Druid + Tranquility
Smart clients with Scala, Finagle, and Curator
These notes are my own, and only contain a rough approximation of the talk. All of the good ideas belong to the presenter and the errors are my own. Video will eventually appear @ http://www.meetup.com/SF-Scala/events/213630542/ according to the organizers
They wanted to be able to interact with arbitrary time series values at very high scale and very high efficiency. They wanted
- Arbitrary and interactive exploration
- Multi Tenancy with thousands of concurrent users
- Recency matters, they often needed to alert on major changes.
- Scalability & Availability really mattered for these products.
The first few attempts at a solution where using hadoop to pipe all of the data as an RDBMS, then a NoSQL K/V stores split amoung a number of dimensions, then they considered but didn't actually pipe them into commercial databases.

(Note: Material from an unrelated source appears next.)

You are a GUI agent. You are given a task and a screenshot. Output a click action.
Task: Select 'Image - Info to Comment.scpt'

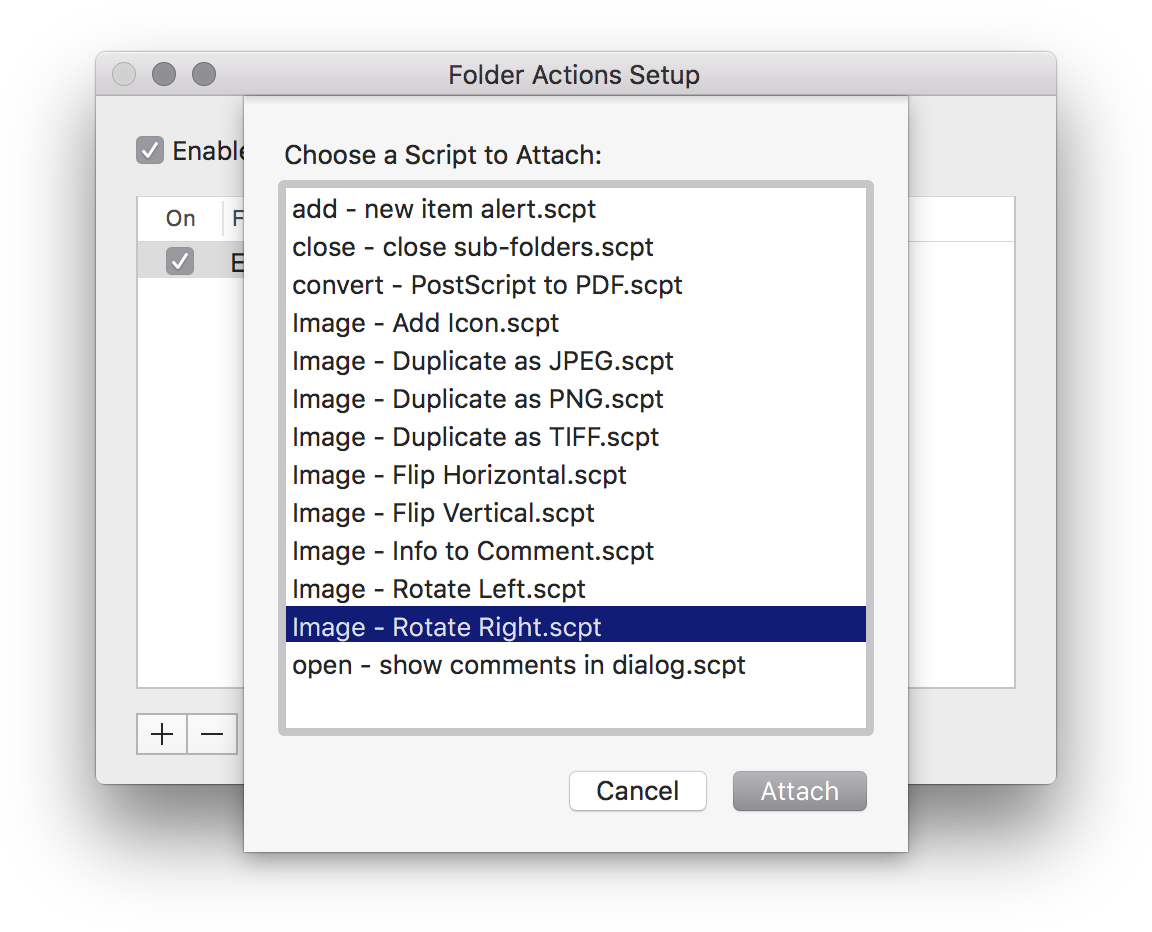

- Started in 2011, open sourced in 2012, ~40 contributors.
- Designed for low latency ingestion and aggregation
- ~1 queries on very large datasets.
Flat files, timestamps are truncated, grouped by over string columns, and aggregate numeric columns.

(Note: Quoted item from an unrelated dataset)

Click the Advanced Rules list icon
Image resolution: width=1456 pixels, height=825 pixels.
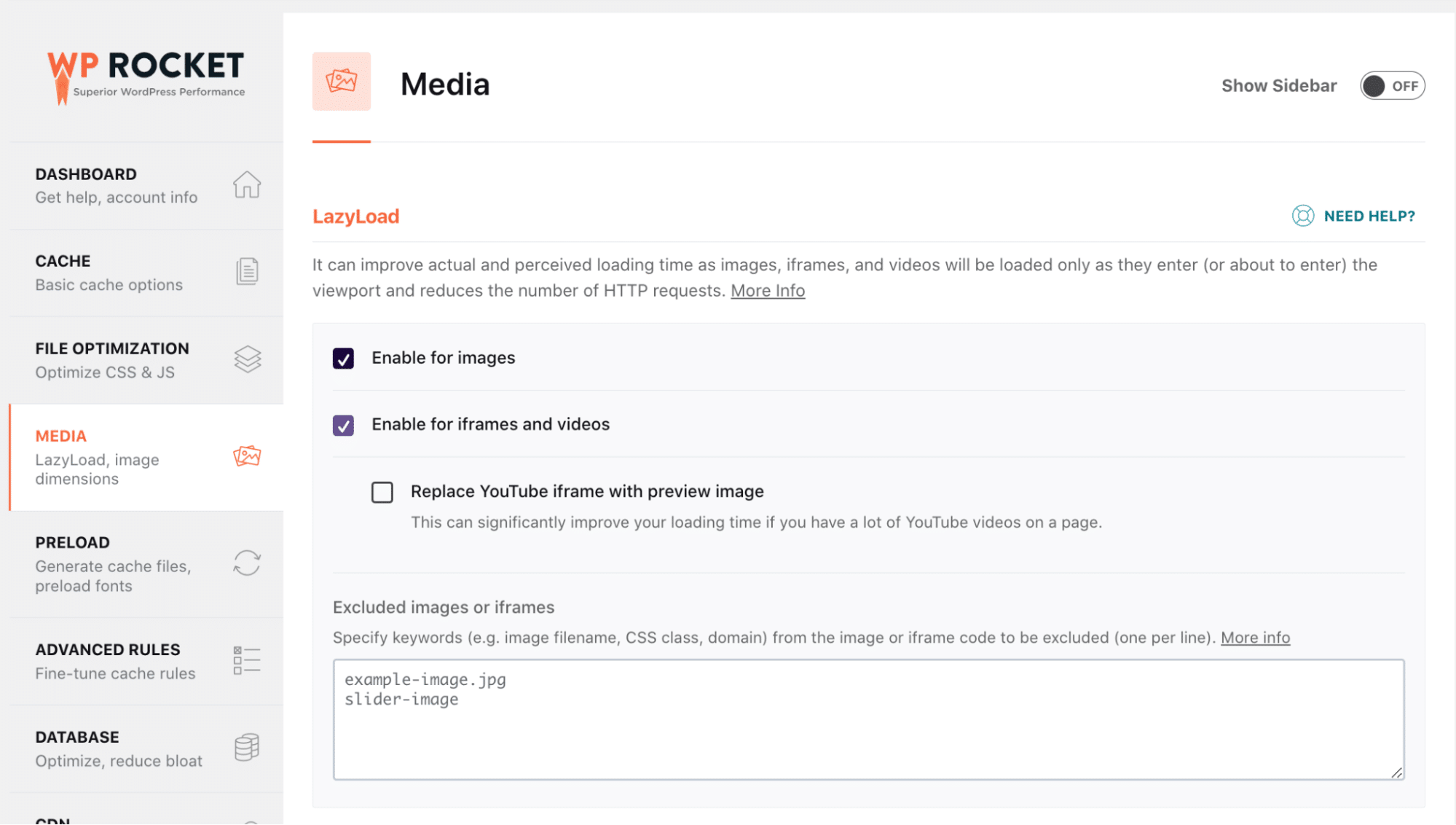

Data is stored in immutable chunks which also have thread affinity. They use a column orientation so they can only select the data they need.
Data Producers -> Streams Druid Realtime Workers -> Segment Handoff -> Historical Collector
Real Time Ingestion Streams are pushed to an incremental index, then a partial segment on desk, followed by a merged segment which is stored on disk
Tranquility requests some workers from an "overlord". The overlord
gives them some worker ids and the pushes partitioned, replicated data to those workers. It finds the overlord via curator, which they extended finalge to contact overloard semi directly.
Split batches are rolled up by timestamp and dimensions and distribute this data to all of the replicas in that partition. They're sent via Finagle async http post futures.
They use distributed locking with Curator and then use the metadata to coordinate tasks. [I didn't completely understand the exact purpose of this piece of the talk.]
- Druid was built to power interactive applicaitons
- Druid handles ingestion and querying of data segments.
- Tranquility handles partitioning, replication, and coordination.